You see, my partner and I have been living between two places for the past three years, and for a while it was doable.
And then there was the night I stayed over at his place and when I went to get dressed for work in the morning, I realised the dress I’d brought had a gigantic hole in the back.
And then there’s been forgetting hair elastics. And moisturiser. And having to use his crappy shampoo that makes my hair feel sticky.
But it was the day I was rushing out his front door to get to work for an important meeting and realised I’d only packed a single shoe that I made the decision. That was it. All my shoes need to be in the one place at all times.
“We. Are. Moving. In. Together,” I said through gritted teeth, and he nodded in agreement. He didn’t want to be seen with a woman hopping around in one shoe. It was humiliating.
And now, at 29 years old, I’m about to live with a partner for the very first time.
But because we grew up in the era of Brené Brown and Oprah and most importantly Dr Phil, we were both very aware that we needed to have some conversations. You know, the tough ones that fake psychologists are always talking about.
So here are the seven very important questions I asked my boyfriend before downloading a real estate app, and heading straight to Fantastic Furniture to start my new life.

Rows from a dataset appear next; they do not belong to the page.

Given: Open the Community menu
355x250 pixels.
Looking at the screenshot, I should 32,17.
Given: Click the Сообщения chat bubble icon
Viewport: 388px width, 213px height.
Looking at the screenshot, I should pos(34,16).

1. Are we getting a dog immediately or shall we wait six months?
We needed to talk about the dog… situation. He has family dogs. My roommates have a dog. And now we’re moving into a dogless house which sounds a little bit like hell.
We decided that we’d wait six months and enjoy our beautiful furniture without the additional dog hair.
But we both agreed: A dog was coming.
(Remind me to get that in writing.)
2. Will you be cooking me dinner every night, yes/no?
This was followed by a “please? Nah seriously, please?”
Cooking is his domain. I promised that I’d clean up every night if he just did the cooking because otherwise we’d live on Vegemite on toast which doesn’t provide enough of a variety of nutrients and we’d end up with some awful disease.
I think he’s convinced.
3. How are we doing the whole… money thing?
Money. Makes. Me. Anxious.
I had questions about bond, rent, furniture and household expenses. We decided to split the first two down the middle. The second two get a little more complicated.